(Entries shown):

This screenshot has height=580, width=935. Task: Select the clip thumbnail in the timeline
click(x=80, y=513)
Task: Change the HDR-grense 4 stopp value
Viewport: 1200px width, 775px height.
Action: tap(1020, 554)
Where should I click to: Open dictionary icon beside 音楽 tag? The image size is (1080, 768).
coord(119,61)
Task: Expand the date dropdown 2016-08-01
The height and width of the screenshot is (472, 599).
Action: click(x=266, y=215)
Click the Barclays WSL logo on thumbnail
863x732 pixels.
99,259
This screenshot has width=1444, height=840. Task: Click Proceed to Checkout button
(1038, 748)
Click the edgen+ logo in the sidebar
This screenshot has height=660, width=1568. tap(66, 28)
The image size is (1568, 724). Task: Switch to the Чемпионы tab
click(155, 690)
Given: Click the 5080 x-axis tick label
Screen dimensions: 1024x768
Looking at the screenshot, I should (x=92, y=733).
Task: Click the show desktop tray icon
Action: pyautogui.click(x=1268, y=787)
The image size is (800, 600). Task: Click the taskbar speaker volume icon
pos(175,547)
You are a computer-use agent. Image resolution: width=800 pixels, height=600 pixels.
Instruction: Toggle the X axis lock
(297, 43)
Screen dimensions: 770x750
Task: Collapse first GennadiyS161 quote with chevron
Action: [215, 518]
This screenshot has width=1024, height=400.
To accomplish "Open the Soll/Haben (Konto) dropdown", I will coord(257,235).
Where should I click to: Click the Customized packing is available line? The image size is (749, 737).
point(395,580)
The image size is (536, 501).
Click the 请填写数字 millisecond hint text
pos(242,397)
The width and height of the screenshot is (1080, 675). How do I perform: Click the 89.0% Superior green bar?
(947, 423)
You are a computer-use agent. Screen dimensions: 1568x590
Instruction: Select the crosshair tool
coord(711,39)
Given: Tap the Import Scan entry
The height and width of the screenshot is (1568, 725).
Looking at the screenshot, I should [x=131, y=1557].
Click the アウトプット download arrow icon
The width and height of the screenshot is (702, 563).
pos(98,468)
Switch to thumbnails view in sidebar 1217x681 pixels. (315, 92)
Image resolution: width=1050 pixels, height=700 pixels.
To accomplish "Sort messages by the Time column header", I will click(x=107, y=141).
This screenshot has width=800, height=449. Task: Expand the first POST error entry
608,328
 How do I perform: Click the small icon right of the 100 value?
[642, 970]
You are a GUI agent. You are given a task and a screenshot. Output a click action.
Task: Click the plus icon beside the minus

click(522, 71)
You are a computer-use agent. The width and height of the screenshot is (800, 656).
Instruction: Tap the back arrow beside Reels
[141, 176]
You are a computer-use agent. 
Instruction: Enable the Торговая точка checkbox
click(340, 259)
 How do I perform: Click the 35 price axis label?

(What is expected):
Every line from the one holding "You are a computer-use agent. The" through the last line of the listing above should be set down exactly, and nothing more.

(Answer section):
You are a computer-use agent. The width and height of the screenshot is (800, 656).
Instruction: Tap the back arrow beside Reels
[141, 176]
You are a computer-use agent. 
Instruction: Enable the Торговая точка checkbox
click(340, 259)
 How do I perform: Click the 35 price axis label?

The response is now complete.